Emniyet İstihbarat Dairesi eski Başkanvekili Bülent Orakoğlu: "Türkiye'de her şeyi tek başına Ak Parti hükümetinden beklemek yanlıştır. Askeri vesayetin kalkması, darbeler ve cuntalardan kurtarılmasını sağlayacak bu değişiklik konsensüs içinde, kurumlar arası çatışmaya sebep vermeden yapılmıştır. Bu işin silahlı kuvvetlerin en üst düzeyi ile birlikte hareket edilerek kaldırılması önemli.

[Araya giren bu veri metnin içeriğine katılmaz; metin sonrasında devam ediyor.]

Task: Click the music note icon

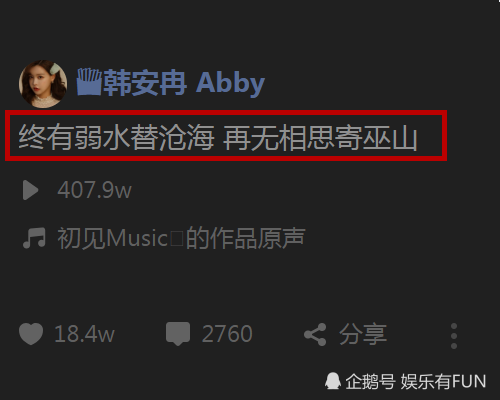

TSK bazı partilerden daha demokratik davrandı. Çok aksi yönde olan siyasi partiler var."
TBMM Adalet Komisyonu Başkanı Ahmet İyimaya: “Emasya ara rejimi ve darbe dönemlerin dışında olağan dönemlerde askeri vesayeti sivil idareye ikame eden bir rejimin adıydı. Yasadaki ihtiyaç olan hüküm protokol yoluyla genişletilerek demokratik rejimin bünyesini bozuyordu. Geç olmuştur ama hayırlı olmuştur.”
TBMM İnsan Hakları Komisyonu Başkanı Zafer Üskül: “Harika bir karar. Çok yerinde olmuştur. Gerekliydi ve oldu.” TBMM İnsan Hakları Komisyonu eski Başkanı Mehmet Elkatmış: "Çok yararlı bir şey yapıldı. Biz yıllarca bunu söyledik. Bunun daha önce kaldırılması gerekiyordu. Çok yararlı bir şey yapılmıştır. Hayırlı olsun.”

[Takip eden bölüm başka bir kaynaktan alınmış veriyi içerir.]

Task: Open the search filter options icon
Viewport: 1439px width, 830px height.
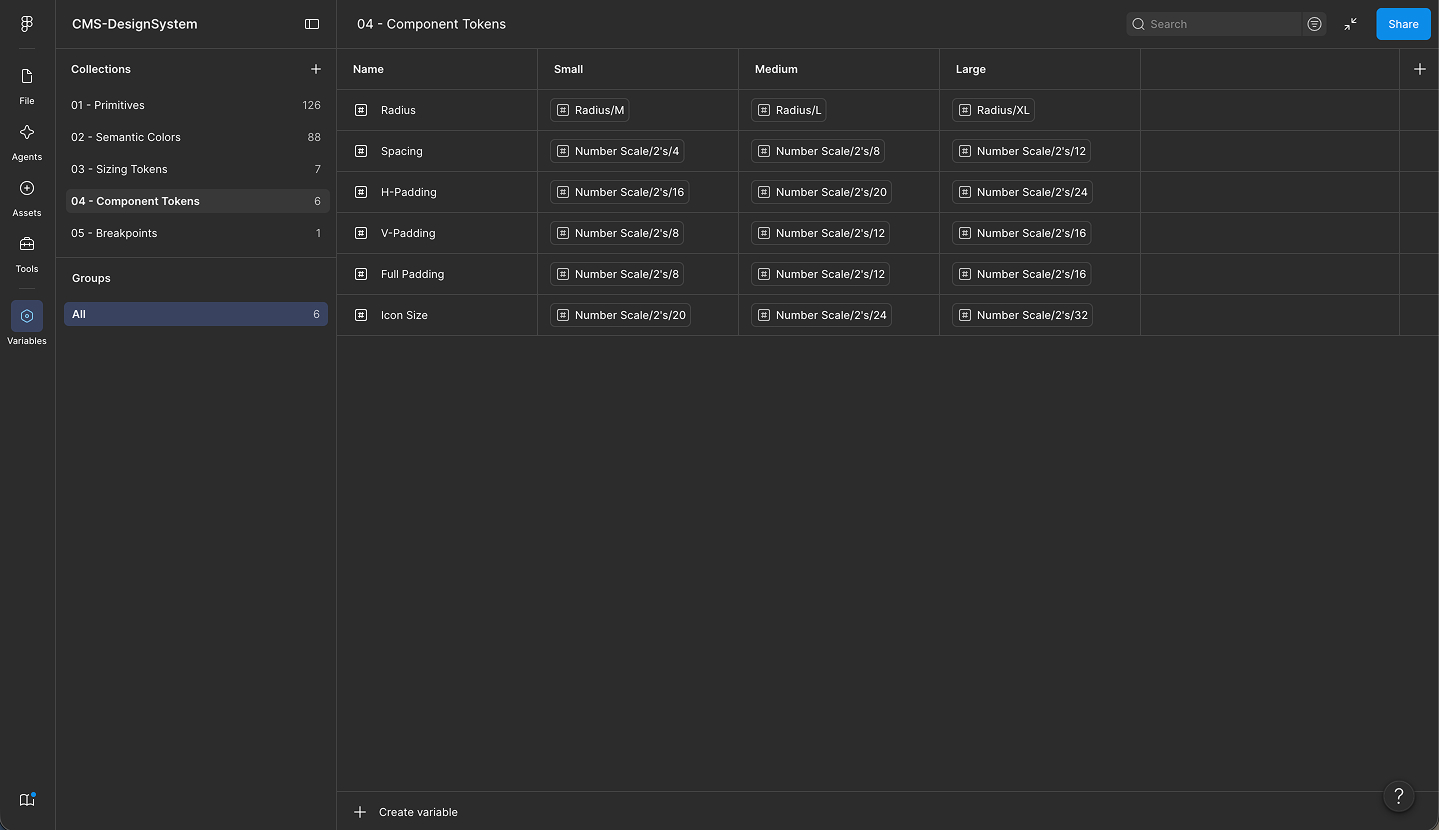Action: 1314,24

Emekli Hakim Albay Ümit Kardaş: Bu protokolün kaldırılmasını hep savunduk. Çünkü ordunun iç güvenlikte kendisine zemin yaratmasına neden oluyordu. Ordu da denetlenemez olduğu için sakıncalar doğuruyordu. Bu da Türkiye'de demokrasi adına atılmış önemli adımlardan biridir. 35. maddenin de değiştirilmesi gerekiyor. Emekli Cumhuriyet Savcısı Reşat Petek: Olumlu bir gelişme. Özellikle sık sık askeri darbelerle demokrasinin önü kesilmiş bir ülke olarak askeri darbelere zemin hazırlayan bir protokol olarak sivil yöneticilere baskılarla imzalatılan EMASYA'nın kaldırılmış olması güzel.

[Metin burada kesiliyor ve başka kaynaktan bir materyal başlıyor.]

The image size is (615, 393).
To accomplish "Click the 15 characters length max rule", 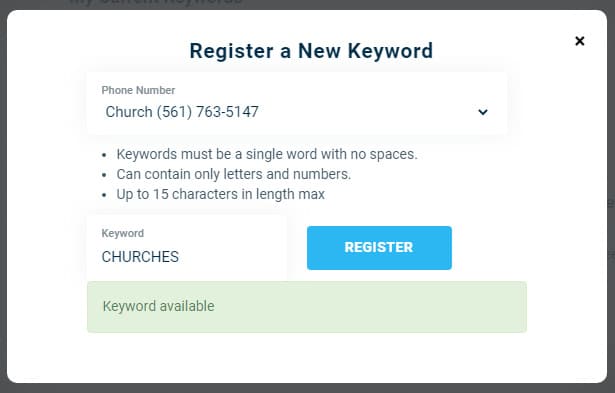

Türk Demokrasi Vakfı Eşbaşkanı Prof. Dr. Ergun Özbudun, EMASYA Protokolü'nün kaldırılmasının olması gereken bir düzenleme olduğunu söyledi. Prof. Özbudun, "EMASYA Protokolü normal bir düzenleme değildi. Dolayısıyla kaldırılması normal bir düzenleme oldu. Demokrasi adına oldukça olumlu bir adım olarak değerlendiriyorum" dedi. Uluslararası Stratejik Araştırmalar Kurumu (USAK) Başkanı Doç. Dr. Sedat Laçiner de bu adımın hem Cumhurbaşkanı hem Başbakan hem de Genelkurmay Başkanı'nın ortak atmasının da önemli olduğunu söyledi. Laçiner, "Umarım bu adım bir mentalite değişikliğinin başlangıcı olur" dedi. ODTÜ Öğretim Üyesi Prof. Dr. İhsan Dağı, protokolün iptaliyle 28 Şubat'ın duvarlarından, sütunlarından birisinin daha yıkıldığını söyledi.